Study after study shows that the first five years of a child's life are critical and that children with access to high-quality early education enter kindergarten better prepared to succeed. Ensuring quality, affordable and stable child care will give working parents peace of mind knowing that their children are cared for by an experienced, well-trained provider.
Investing in child-care providers is another critical means of investing in our children.
Why a union?
Allowing in-home providers to form a union and collectively bargain will help professionalize family child care and improve providers' access to critical training, including CPR and first aid, child-abuse prevention and child nutrition. This would affect only providers who receive a subsidy from the Child Care Assistance Program and would give them the right to collectively bargain with the state to raise the CCAP subsidy rate in order to have access to more resources.

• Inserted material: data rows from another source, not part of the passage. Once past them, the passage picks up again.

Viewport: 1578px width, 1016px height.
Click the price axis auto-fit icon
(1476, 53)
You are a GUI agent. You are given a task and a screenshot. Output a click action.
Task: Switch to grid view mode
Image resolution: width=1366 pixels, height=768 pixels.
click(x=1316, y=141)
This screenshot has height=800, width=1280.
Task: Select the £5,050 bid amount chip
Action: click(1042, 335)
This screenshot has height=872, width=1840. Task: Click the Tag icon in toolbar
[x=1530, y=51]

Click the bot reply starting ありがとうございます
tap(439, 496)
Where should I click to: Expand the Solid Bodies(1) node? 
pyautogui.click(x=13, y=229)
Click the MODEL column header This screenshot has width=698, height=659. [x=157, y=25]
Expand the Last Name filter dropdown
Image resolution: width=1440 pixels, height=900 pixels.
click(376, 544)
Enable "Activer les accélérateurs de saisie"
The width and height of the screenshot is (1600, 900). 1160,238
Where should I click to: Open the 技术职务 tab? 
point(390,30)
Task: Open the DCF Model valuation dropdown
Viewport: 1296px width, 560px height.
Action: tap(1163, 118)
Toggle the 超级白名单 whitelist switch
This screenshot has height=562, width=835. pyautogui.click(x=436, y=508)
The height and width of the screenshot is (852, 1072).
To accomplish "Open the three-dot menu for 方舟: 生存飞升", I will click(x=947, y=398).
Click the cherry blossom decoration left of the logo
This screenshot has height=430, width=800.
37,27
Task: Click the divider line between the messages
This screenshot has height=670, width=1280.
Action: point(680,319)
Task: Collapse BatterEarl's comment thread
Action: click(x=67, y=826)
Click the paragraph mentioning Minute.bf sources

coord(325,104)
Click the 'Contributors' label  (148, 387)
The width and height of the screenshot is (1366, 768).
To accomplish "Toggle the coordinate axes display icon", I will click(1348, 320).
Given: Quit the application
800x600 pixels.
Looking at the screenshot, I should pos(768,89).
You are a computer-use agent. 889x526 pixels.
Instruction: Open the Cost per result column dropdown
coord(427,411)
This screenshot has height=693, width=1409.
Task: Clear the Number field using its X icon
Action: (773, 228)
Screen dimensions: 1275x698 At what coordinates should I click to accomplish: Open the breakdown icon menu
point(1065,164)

The subsidy rate has remained stagnant for years and has even been cut, while costs for providers such as groceries and art supplies have increased. In 2004, the CCAP subsidy covered 68 percent of the rates that providers charged families. By 2012, the subsidy covered only 26 percent.
The subsidy is one of the main resources that providers rely on to provide healthy meals and quality learning exercises for the children they care for, but we are investing less and less in this resource, which means we are investing less and less in providers and those critical learning years of our children.